In a post from earlier this year, The Domestication of City Dwellers, Heather Heying expresses many of my doubts about the crazy new "15-minute cities" concept, along with some I hadn't thought of.
Fifteen minute cities are intended to reduce sprawl and traffic, facilitate social interactions with your neighbors, and give you your time back. If it took fifteen minutes or less to get to all the places that you need and want to go, imagine how much more possibility there could be in life.
You might well wonder how such remarkable results will be achieved. The answer is: through restricting automobile travel between neighborhoods, fining people who break the new travel restrictions, and keeping a tech-eye wide open, with surveillance cameras everywhere.
Apparently, say the promoters of fifteen minute cities, we need to promote access over mobility. In their world, the definitions are these: “Mobility is how far you can go in a given amount of time. Accessibility is how much you can get to in that time.” The same post further argues that “Mobility - speed - is merely a means to an end. The purpose of mobility is to get somewhere, to points B, C, D, and E, wherever they may be. It’s the 'getting somewhere' — the access to services and jobs — that matters.”
This is not just confusing, it’s a bait-and-switch. Speed is not the same thing as mobility. Being able to “get somewhere” is mobility. Mobility means freedom to move. This freedom has been undermined for the last three years, in many countries, under the guise of protecting public health.
Fifteen-minute cities would further restrict your freedom to move. Your ability to get anywhere will be restricted under the pretense of making it easier and faster to get everywhere that you really need or want to go.
Dr. Heying goes on to explain several of the problems with this reasoning, and the whole article is worth reading. Including the footnotes. But few of her points were the ones that immediately jumped out at me.
First of all, who decides what exactly it is that comprises "everywhere that I really need or want to go"? One dentist is just as good as any another, right? Once upon a time, one church (Catholic) was all that any town needed; who really needs churches of different Christian denominations, not to mention mosques and Hindu temples?
If there's a public school within 15 minutes of my house, certainly I don't need to send my kids to a private school that may be located outside my neighborhood? In fact, this 15-minute city idea has a strong odor of our American public school system—in which children must attend the nearest school, and parental choice in education is strongly opposed—writ large.
And how will these convenient services for "everything we need and want" be set up? Who gets to open a grocery store in which neighborhood? What if no one wants to open a store there? Will some neighborhoods have only government-run facilities? Will we have mega-stores with every variety of foodstuffs instead of family-run ethnic markets? Or maybe no stores at all, just Amazon Prime? Do we really want thousands of tiny libraries, art museums, and concert venues, each offering a tiny fraction of what is now available? Or will we be told that we should get all our culture and information online?
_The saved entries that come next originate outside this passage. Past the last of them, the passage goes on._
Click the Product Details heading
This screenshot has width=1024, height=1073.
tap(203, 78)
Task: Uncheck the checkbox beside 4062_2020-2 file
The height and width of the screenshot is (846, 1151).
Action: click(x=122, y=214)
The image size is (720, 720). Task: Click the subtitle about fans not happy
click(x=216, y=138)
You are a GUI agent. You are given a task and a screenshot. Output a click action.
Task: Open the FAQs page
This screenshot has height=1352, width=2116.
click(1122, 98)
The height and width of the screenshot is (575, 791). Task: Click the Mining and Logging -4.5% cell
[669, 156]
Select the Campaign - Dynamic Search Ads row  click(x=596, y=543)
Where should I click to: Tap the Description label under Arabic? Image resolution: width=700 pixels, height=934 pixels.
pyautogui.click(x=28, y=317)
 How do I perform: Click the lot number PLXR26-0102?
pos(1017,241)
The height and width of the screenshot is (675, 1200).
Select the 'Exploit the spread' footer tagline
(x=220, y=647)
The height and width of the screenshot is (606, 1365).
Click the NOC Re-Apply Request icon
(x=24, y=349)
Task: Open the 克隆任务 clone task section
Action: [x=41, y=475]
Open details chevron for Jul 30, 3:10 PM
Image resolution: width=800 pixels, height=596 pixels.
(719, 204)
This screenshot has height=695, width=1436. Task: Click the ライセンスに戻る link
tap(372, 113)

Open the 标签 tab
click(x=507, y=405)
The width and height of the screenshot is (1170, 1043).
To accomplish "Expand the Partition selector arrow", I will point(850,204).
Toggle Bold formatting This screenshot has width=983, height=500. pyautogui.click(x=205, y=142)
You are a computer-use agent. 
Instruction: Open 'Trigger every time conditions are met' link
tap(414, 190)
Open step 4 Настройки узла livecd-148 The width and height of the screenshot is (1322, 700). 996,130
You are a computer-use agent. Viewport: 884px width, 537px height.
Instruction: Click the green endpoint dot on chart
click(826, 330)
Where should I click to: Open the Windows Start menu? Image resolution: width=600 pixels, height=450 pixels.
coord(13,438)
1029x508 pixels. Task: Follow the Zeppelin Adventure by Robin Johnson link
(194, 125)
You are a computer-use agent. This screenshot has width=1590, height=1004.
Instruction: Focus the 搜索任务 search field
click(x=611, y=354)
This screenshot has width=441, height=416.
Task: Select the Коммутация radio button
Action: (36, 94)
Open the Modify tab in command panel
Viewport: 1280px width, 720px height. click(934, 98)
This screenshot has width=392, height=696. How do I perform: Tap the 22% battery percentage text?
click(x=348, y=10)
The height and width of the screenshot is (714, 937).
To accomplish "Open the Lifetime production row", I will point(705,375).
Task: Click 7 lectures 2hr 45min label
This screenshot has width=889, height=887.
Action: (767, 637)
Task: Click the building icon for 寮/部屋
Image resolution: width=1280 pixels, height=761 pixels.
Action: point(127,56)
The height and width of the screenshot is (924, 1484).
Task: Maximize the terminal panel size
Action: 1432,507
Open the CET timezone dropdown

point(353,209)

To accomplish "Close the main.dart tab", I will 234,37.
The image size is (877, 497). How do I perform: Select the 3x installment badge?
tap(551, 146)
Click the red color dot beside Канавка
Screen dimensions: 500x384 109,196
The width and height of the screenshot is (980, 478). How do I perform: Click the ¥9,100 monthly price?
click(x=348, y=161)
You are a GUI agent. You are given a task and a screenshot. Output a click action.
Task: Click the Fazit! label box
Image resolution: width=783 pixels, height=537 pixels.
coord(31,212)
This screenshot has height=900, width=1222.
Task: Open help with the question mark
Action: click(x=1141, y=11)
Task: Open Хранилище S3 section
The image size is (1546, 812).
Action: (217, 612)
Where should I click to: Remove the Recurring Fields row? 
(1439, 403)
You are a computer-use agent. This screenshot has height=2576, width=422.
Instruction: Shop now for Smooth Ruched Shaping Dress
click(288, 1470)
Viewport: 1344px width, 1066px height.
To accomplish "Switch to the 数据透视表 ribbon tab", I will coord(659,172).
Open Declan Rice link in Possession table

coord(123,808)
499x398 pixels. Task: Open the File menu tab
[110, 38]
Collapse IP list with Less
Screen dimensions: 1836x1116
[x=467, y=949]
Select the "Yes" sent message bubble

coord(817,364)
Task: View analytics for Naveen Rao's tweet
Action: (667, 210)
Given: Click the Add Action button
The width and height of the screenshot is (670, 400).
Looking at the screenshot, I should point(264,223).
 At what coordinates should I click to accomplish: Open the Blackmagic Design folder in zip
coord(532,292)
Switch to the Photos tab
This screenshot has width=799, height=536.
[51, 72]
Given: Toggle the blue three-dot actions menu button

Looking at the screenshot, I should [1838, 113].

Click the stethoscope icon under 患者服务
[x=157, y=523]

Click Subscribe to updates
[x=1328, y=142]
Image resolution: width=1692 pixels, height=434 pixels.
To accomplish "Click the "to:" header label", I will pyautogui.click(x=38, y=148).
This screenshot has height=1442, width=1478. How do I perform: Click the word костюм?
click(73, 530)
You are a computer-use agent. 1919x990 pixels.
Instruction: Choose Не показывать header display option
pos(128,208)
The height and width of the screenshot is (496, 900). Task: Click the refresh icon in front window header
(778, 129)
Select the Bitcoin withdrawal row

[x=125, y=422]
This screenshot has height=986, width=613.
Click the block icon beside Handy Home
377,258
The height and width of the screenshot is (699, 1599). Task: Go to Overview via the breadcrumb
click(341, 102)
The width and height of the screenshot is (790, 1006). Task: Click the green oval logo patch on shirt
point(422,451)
And worst of all: Granted, it would be wonderful if all our loved ones lived within 15 minutes of our homes. Imagine having all our friends so close, and grandchildren just down the street! But how will that be accomplished? Our friends and family are spread all over the globe. Of course I'd like them to be closer—but not at the cost of imprisoning them! Even if they were all forced to move into the same 15-minute neighborhood, how long could such a situation be sustainable? Population control on a massive and tyrannical scale?
Besides, anyone who has grown up in a small town knows not only how wonderful they are, but also how insular, parochial, and restrictive they can be. If our COVID lockdowns produced a massive increase in suicide and other mental health problems, just wait till we've lived in 15-minute cities for a generation.
And if in that one generation people have come to believe that living under such tyranny is normal and good—the only word for that is tragedy.